Monday, Dec. 11, 1944
Squeals and Threats
The great B-29 Superfortresses from Saipan were coming over Tokyo even more often than the enemy had feared. Japan's leaders were foaming at the mouth. The two-day slaughter by Jap planes in the open city of Manila back at Christmastide, 1941, was forgotten; so were all the other cases in which Jap planes had deliberately terror-bombed or strafed civilians.
A Domei commentator chattered hysterically that the B-29 crewmen were "albino apes." Any who parachuted to the sacred soil "after blindly bombing Tokyo," he threatened, would be killed on the spot by the angry Japanese people.* To other Jap propagandists, Superfortressmen were "enemies of civilization and humanity," outside the protection of international law.

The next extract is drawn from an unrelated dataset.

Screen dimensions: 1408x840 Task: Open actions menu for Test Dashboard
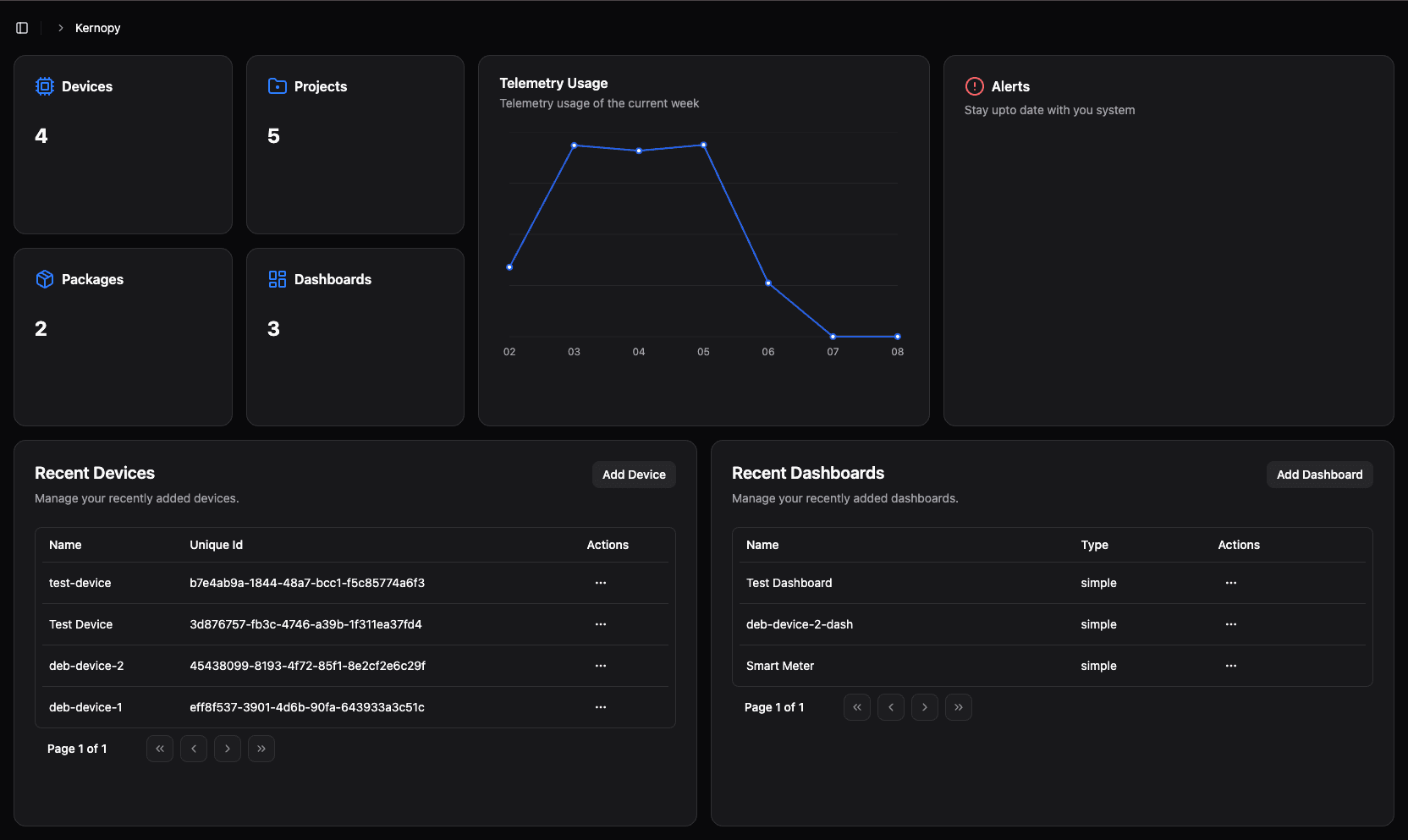tap(1231, 583)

International law had not saved the first U.S. flyers captured by the Japanese after raiding Tokyo in 1942; some of Jimmy Doolittle's men had been done to death. U.S. airmen did not doubt that the frenzied Japanese in 1944-45 would make good their threats. But the bombing of Japan would go on.

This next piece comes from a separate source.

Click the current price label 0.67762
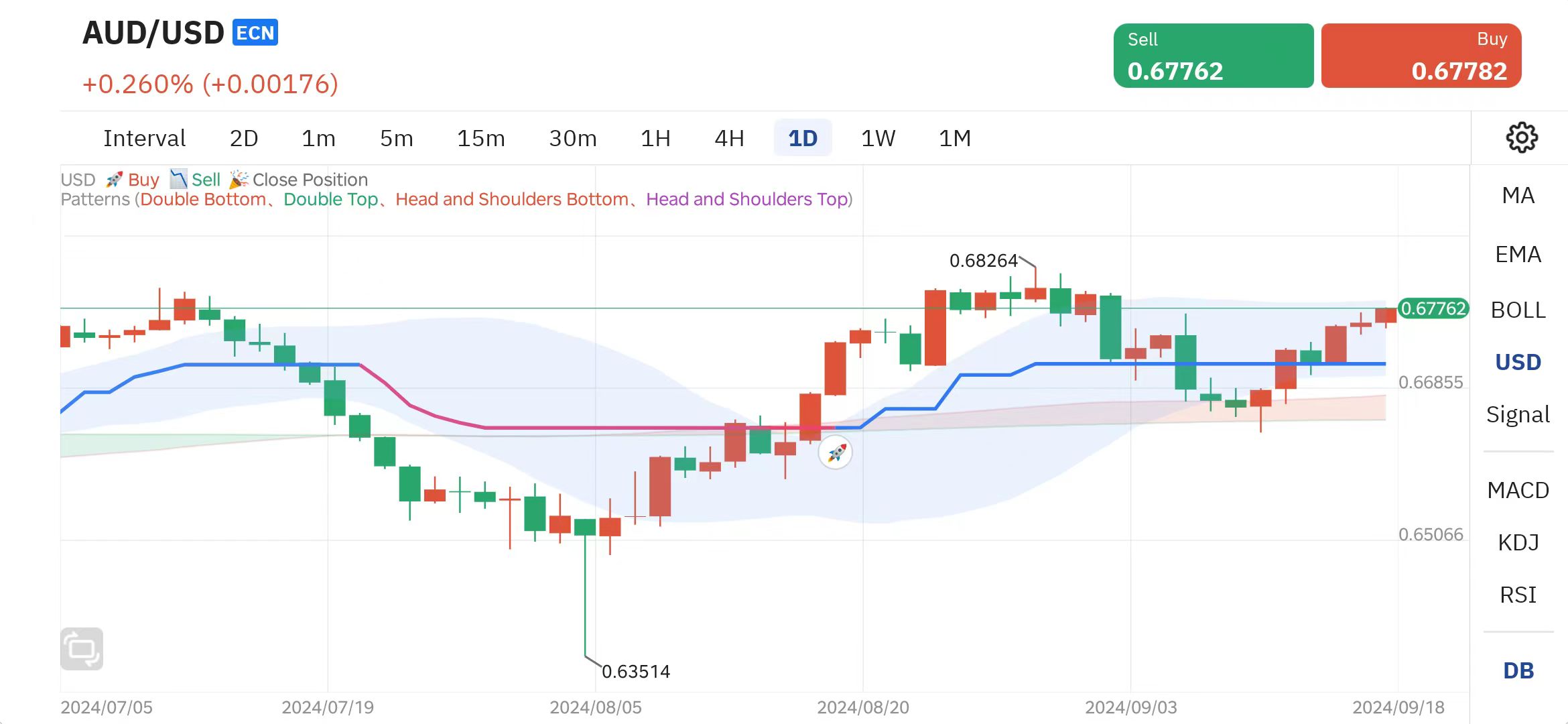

Moon & Cloud. In four Superfort attacks on Tokyo, no U.S. airmen were taken prisoner. The first two strikes had been in daylight. The third blow, by a "medium force" (20 to 30 planes, instead of the 70 to 100 counted by the enemy in the "sizable" daylight attack groups), struck Ihe light industry section of Tokyo at the full moon, but received no help from it because of clouds. The planes cruised over the sprawling city for hours, bombing by instrument, unable to observe results. Every plane returned.
For the fourth attack the B-29s again used daylight. In "substantial force" they returned to their first target, the Nakajima aircraft plant at Musashina, eleven miles northwest of Tokyo's heart, and stayed over it 90 minutes, using precision bombsights in good visibility.
Another air war was being fought, incidental to the main bout over Tokyo. Jap planes were sneak-raiding the B-29 roost at Saipan, inflicting moderate damage and losing substantially in the process. U.S. planes were raiding the Japs' bases in the Volcano and Bonin Islands to cut down the raids on Saipan and give the B-29s immunity along the 1,500-mile run to Tokyo.
* But for home consumption Tokyo Radio had calmer words: "Why worry? Let the enemy planes come. All you have to do is shoot them down, and if a fire starts all you have to do is put it out."